2018 année record pour le sport belge et tremplin pour l'avenir

2018 année record pour le sport belge et tremplin pour l'avenir
2018 année record pour le sport belge et tremplin pour l'avenir - © ERIC LALMAND - BELGA

L'année écoulée a été faste pour les sportifs belges. De Glasgow à Innsbruck, de Berlin à Doha, la Belgique a brillé tout l'été.

Nos compatriotes ont notamment glané 19 médailles aux championnats d'Europe, Emma Plasschaert (voile) et Nina Dewael (gymnastique) sont devenues championnes du Monde, les cyclistes se sont illustrés en Autriche, sans oublier la relève qui pointe déjà le bout du nez avec Jonathan Sacoor ou Remco Evenepoel.

"C'est du jamais vu. C'est le meilleur été de l'histoire du sport belge", se réjouit Eddy De Smedt. "Et l'année avait commencé avec la médaille olympique de Bart Swings à Peyongchang (argent en mass-start)". Le directeur du sport de haut niveau au comité interfédéral et olympique belge estime que les graines du succès ont été plantées à Rio en 2016. "Ces Jeux ont joué un rôle de déclencheur. Chez les athlètes, les coaches et au sein du public. Comme les médailles étaient là (6), les Top 8 ont été reconnus à leur juste valeur ... comme des médailles potentielles. On a su saisir le momentum".

Au moment de céder le témoin, après 33 ans de service, De Smedt peut savourer ces succès et le travail accompli. "L'été a été brillant, l'avenir s'annonce également brillant.

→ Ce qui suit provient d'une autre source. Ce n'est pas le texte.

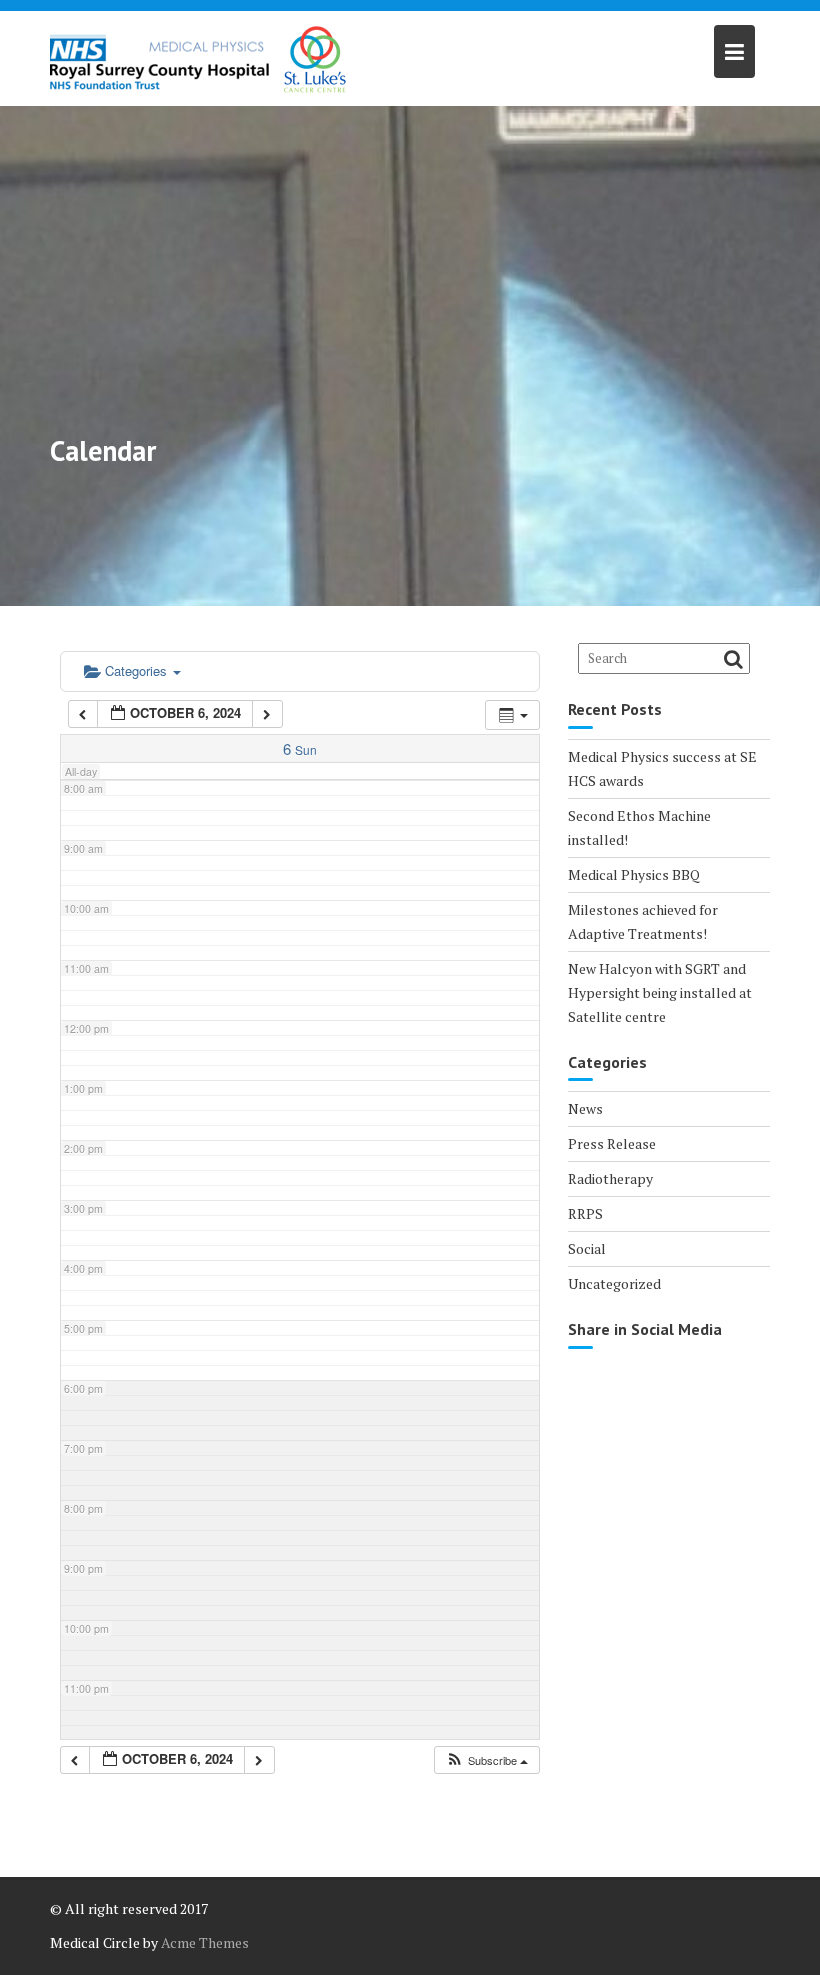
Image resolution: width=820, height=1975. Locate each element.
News (585, 1108)
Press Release (612, 1143)
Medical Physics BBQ (634, 874)
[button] (486, 1760)
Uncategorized (614, 1283)
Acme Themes (205, 1942)
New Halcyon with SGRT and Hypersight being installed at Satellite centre (660, 992)
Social (587, 1248)
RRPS (585, 1213)
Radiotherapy (610, 1178)
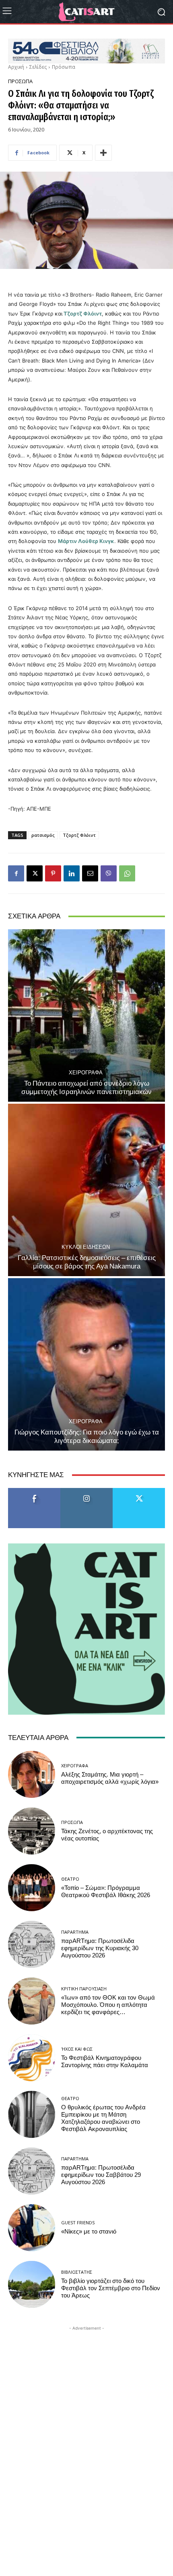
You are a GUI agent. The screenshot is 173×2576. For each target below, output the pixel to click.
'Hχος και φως (77, 2049)
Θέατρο (70, 1879)
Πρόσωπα (63, 67)
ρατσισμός (43, 835)
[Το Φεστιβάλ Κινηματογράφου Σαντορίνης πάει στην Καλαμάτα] (31, 2057)
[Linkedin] (72, 873)
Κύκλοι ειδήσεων (86, 1247)
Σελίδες (38, 67)
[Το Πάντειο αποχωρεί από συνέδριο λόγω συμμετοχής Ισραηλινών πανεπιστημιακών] (86, 1015)
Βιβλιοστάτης (76, 2272)
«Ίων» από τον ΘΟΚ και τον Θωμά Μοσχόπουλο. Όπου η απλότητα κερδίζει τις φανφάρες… (108, 2005)
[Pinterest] (53, 873)
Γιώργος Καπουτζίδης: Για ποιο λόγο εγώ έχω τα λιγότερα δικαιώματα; (86, 1436)
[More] (103, 153)
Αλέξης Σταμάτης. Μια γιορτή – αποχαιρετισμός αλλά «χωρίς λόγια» (110, 1778)
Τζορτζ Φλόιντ (83, 313)
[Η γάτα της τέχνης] (86, 11)
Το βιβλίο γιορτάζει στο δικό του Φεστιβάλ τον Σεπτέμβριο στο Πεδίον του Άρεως (110, 2288)
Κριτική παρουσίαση (84, 1988)
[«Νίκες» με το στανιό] (31, 2227)
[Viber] (109, 873)
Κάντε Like (34, 1491)
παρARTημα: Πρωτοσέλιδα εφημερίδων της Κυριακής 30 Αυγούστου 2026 (99, 1948)
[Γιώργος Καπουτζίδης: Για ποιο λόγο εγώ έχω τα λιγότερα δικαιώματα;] (86, 1364)
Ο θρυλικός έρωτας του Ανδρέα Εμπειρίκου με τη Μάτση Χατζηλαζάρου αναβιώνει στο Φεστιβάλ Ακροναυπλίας (103, 2118)
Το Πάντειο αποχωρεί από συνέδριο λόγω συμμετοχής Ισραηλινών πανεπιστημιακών (86, 1087)
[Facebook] (16, 873)
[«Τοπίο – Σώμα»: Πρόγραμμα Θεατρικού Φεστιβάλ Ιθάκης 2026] (31, 1887)
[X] (35, 873)
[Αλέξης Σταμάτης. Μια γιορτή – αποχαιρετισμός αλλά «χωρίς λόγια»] (31, 1774)
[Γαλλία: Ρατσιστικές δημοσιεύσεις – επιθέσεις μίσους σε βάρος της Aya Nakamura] (86, 1190)
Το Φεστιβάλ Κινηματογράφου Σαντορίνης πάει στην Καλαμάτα (104, 2061)
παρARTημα (75, 1932)
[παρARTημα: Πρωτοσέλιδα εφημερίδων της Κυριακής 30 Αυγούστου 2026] (31, 1944)
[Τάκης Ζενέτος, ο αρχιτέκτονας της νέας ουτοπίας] (31, 1831)
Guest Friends (78, 2222)
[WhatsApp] (127, 873)
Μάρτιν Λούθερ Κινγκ (86, 541)
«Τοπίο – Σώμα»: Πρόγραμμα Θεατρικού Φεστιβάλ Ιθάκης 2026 (105, 1891)
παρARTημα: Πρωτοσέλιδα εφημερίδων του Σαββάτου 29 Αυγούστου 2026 (101, 2175)
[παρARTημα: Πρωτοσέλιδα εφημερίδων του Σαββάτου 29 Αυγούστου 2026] (31, 2171)
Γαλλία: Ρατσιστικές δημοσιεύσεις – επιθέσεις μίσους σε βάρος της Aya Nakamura (87, 1262)
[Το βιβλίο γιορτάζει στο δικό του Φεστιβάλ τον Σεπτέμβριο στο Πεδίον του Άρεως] (31, 2284)
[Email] (90, 873)
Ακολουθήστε (86, 1491)
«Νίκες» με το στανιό (88, 2231)
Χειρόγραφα (86, 1072)
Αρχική (16, 67)
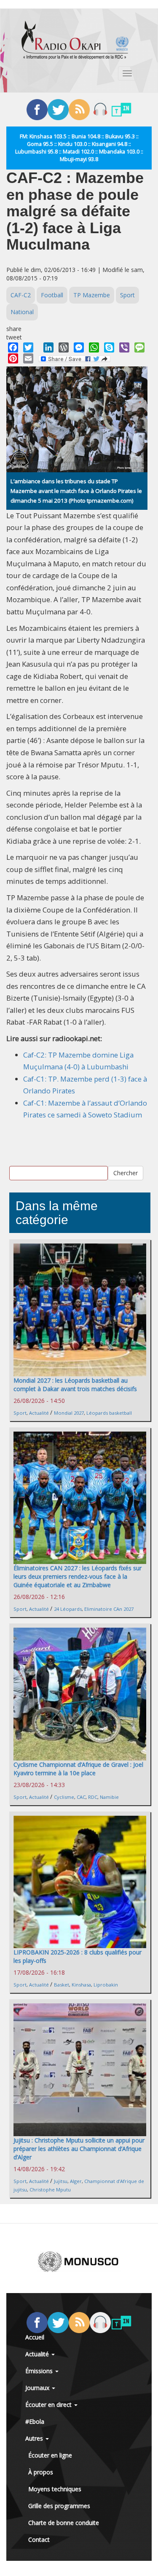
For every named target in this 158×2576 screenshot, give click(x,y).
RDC (92, 1797)
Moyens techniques (54, 2489)
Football (52, 295)
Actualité (39, 1413)
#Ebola (34, 2421)
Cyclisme (64, 1797)
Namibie (109, 1797)
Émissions (39, 2371)
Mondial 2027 (69, 1413)
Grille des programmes (59, 2506)
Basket (61, 1984)
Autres (35, 2438)
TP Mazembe (91, 295)
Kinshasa (81, 1984)
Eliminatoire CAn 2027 (109, 1609)
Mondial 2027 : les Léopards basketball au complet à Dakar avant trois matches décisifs (75, 1384)
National (22, 312)
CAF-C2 (21, 295)
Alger (76, 2181)
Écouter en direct (49, 2405)
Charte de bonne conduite (63, 2523)
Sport (127, 295)
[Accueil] (75, 40)
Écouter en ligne (50, 2455)
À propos (40, 2472)
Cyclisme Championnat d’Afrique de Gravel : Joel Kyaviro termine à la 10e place (78, 1768)
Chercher (125, 1173)
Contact (39, 2540)
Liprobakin (106, 1984)
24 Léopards (68, 1609)
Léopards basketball (109, 1413)
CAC (81, 1797)
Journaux (38, 2388)
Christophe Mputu (50, 2189)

Le potentiel est là".

Il reviendra à son successeur l'Allemand Olav Spahl "d'exploiter ce potentiel" au mieux. L'ancien nageur reçoit les rênes d'une affaire qui marche. Avec les attentes qui en découlent. "Je suis ambitieux et j'aime les défis", sourit-il. "Je veux poursuivre le travail d'Eddy".

Spahl, ancien membre du comité olympique allemand, a postulé sur les conseils ... d'une amie. "Je ne cherchais pas un nouveau job. Mais cette amie m'a appelé et m'a parlé de ce poste. Elle m'a dit : "tu as le profil idéal". J'en ai discuté avec ma compagne et je me suis lancé. Au début tout le monde en Allemagne me demandait pourquoi j'allais en Belgique. Et puis les choses ont changé. Pendant la Coupe du Monde d'abord et puis à l'Euro de Berlin où j'étais présent avec un oeil sur les Allemands et un autre déjà sur les Belges. Le dernier jour j'ai reçu un message avec un vidéo d'une collègue qui était à Aarhus où Emma Plasschaert a gagné l'or. Elle me disait que j'avais pris la bonne décision".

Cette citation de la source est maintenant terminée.